Faith Matters

White supremacy’s wee little men

Zaccheus doesn't mind the indignity of scrambling up a tree, as long as he’s on top.

When a word gets repeated enough it tends to lose some of its power. Words like racism, White supremacy, structural inequity—to those whose lives are less directly impacted by the realities these words point to, it can feel like they flooded suddenly into public consciousness. Books on race and White privilege shot onto the New York Times best-seller lists. And then, as such words seemed to be more widely accepted, their power and implication seemed to vanish, to dissipate like water poured on a hot skillet, transforming from drops to vapor to nothingness in a blink of an eye.

While the wider reckoning with racism in the United States came at a critical moment, so too did the inevitable backlash—the organization of denials and misdirection, the claims of censorship, the efforts to ban books, and the mystifying fear of the phantasm people refer to as “critical race theory.” The specter of race continues to haunt us. But how do we begin to face a ghost that so easi­ly takes our resistance, absorbs it, and spits it out into mist?

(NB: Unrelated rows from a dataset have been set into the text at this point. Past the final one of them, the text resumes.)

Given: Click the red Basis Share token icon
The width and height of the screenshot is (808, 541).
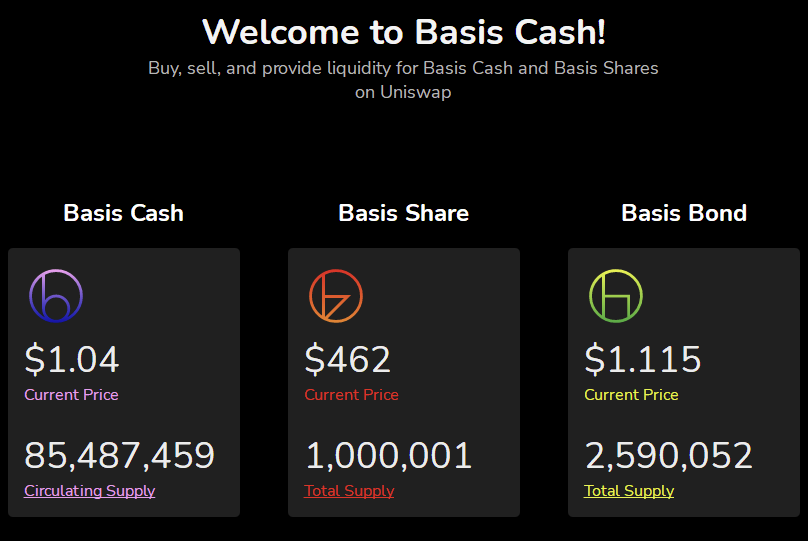Looking at the screenshot, I should [x=336, y=296].
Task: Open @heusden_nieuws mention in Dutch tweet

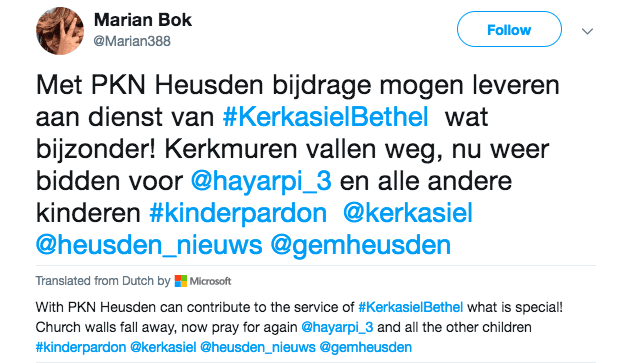Action: [149, 245]
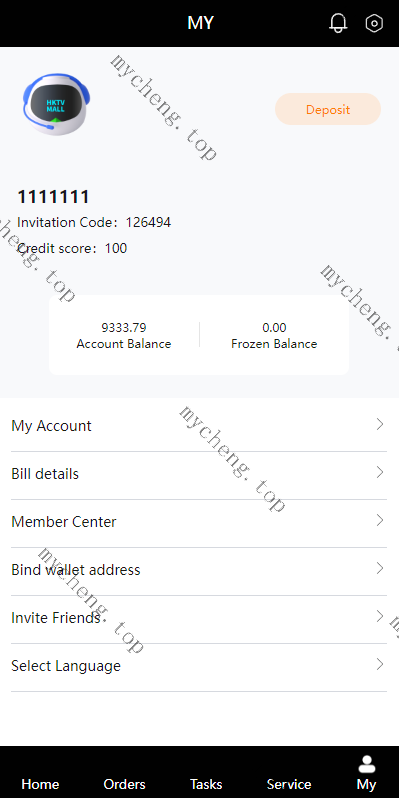This screenshot has height=798, width=399.
Task: Open notifications via the bell icon
Action: tap(338, 23)
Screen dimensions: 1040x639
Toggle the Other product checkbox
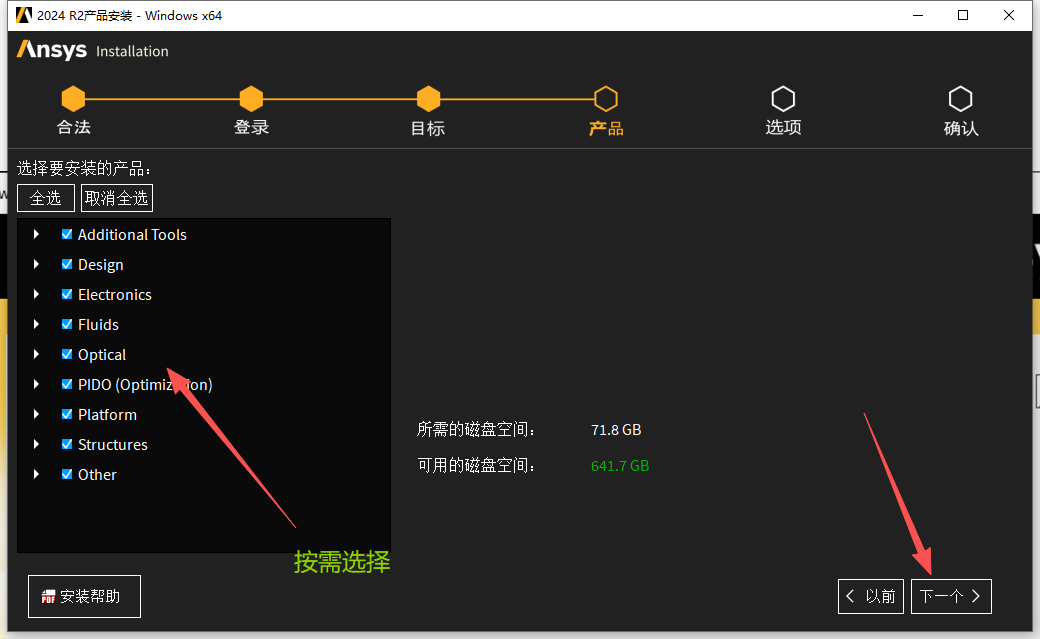coord(66,474)
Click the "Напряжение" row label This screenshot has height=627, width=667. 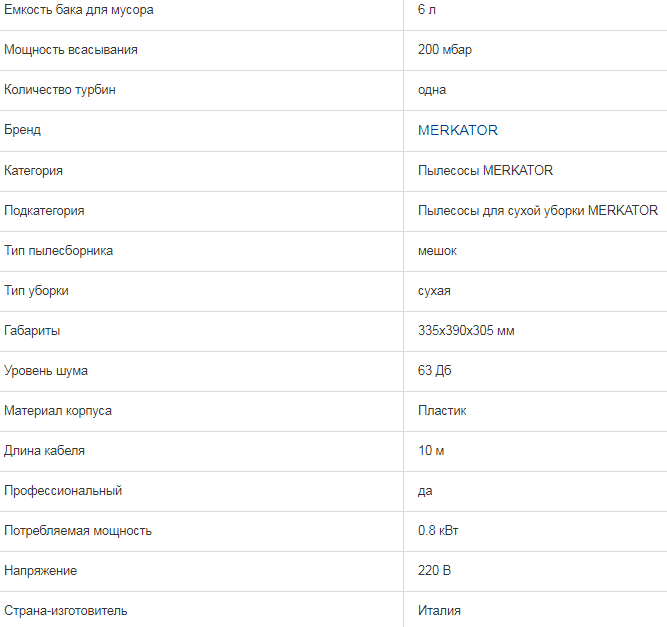(40, 570)
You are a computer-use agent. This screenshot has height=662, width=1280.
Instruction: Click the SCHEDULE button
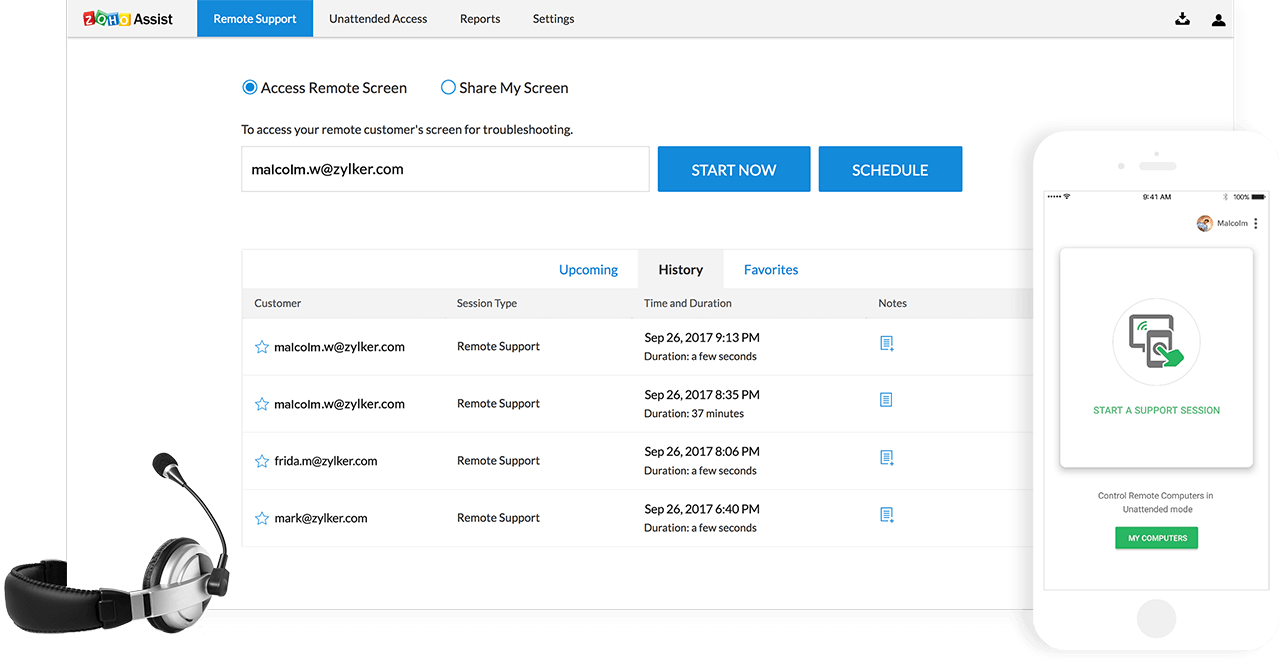[x=890, y=170]
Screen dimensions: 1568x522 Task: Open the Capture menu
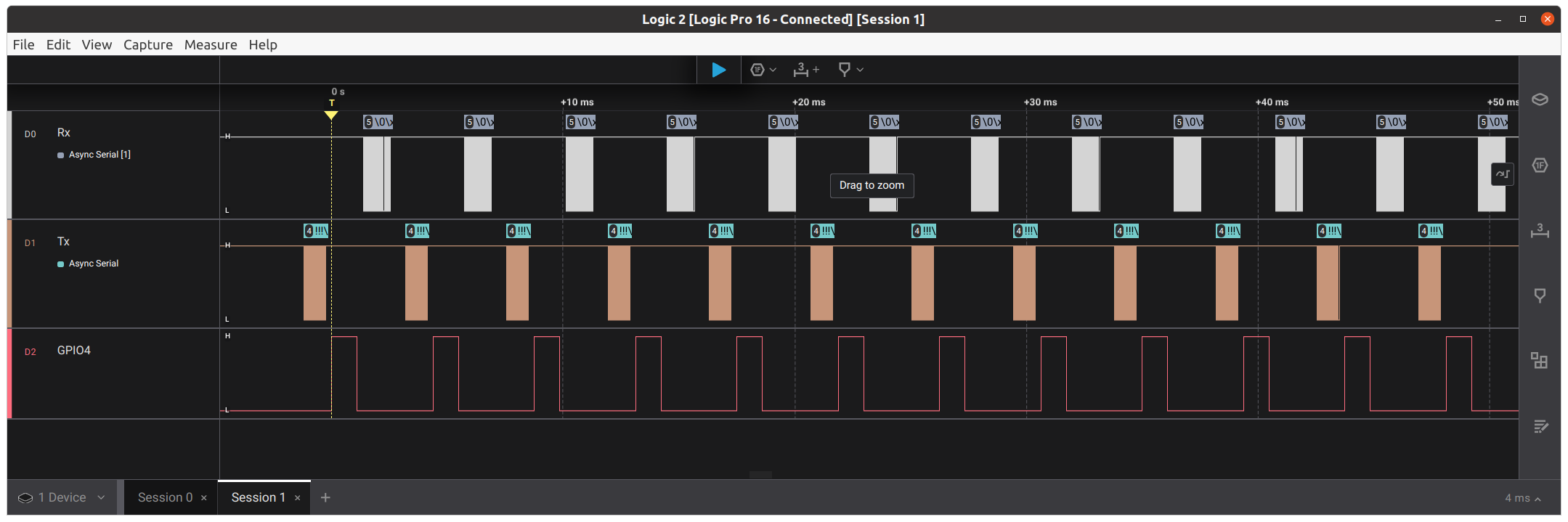point(148,45)
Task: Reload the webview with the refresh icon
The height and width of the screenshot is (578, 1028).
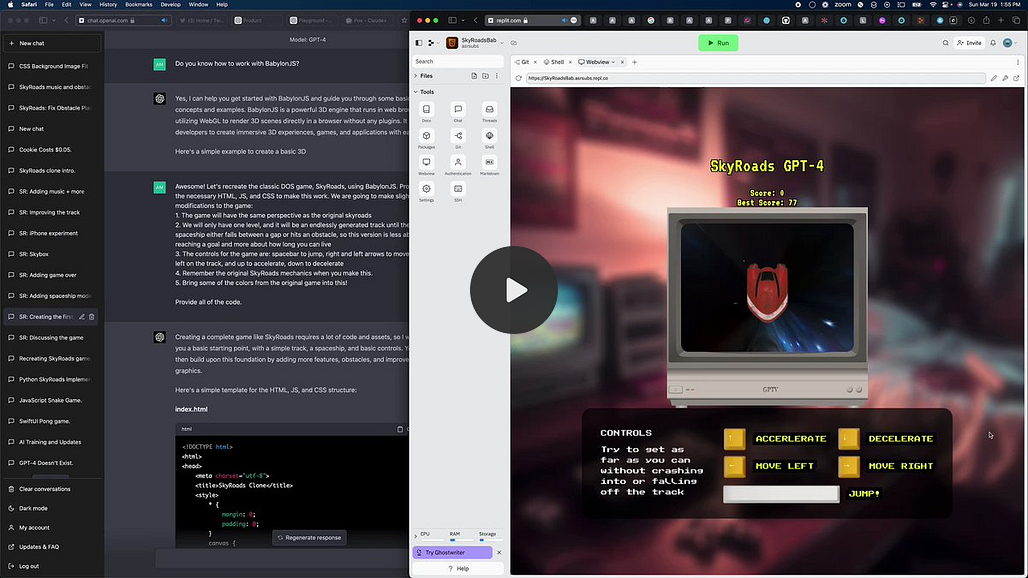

These are questions of faith. While the subjects of structural inequality and violence have clear sociological, historical, and psychological aspects, these are also theological questions, questions of who we believe ourselves and God to be. Desmond Tutu reminded us of the concept of ubuntu, that we “belong in a bundle of life.” Racism continues to haunt us and our faith—not simply for the ways it demonizes certain people but perhaps more profoundly for the way it normalizes certain other people. Within these dynamics of power, something happens to those whose lives sit inside the frame of normal, beautiful, strong, intelligent—or at least not ugly and poor like those others.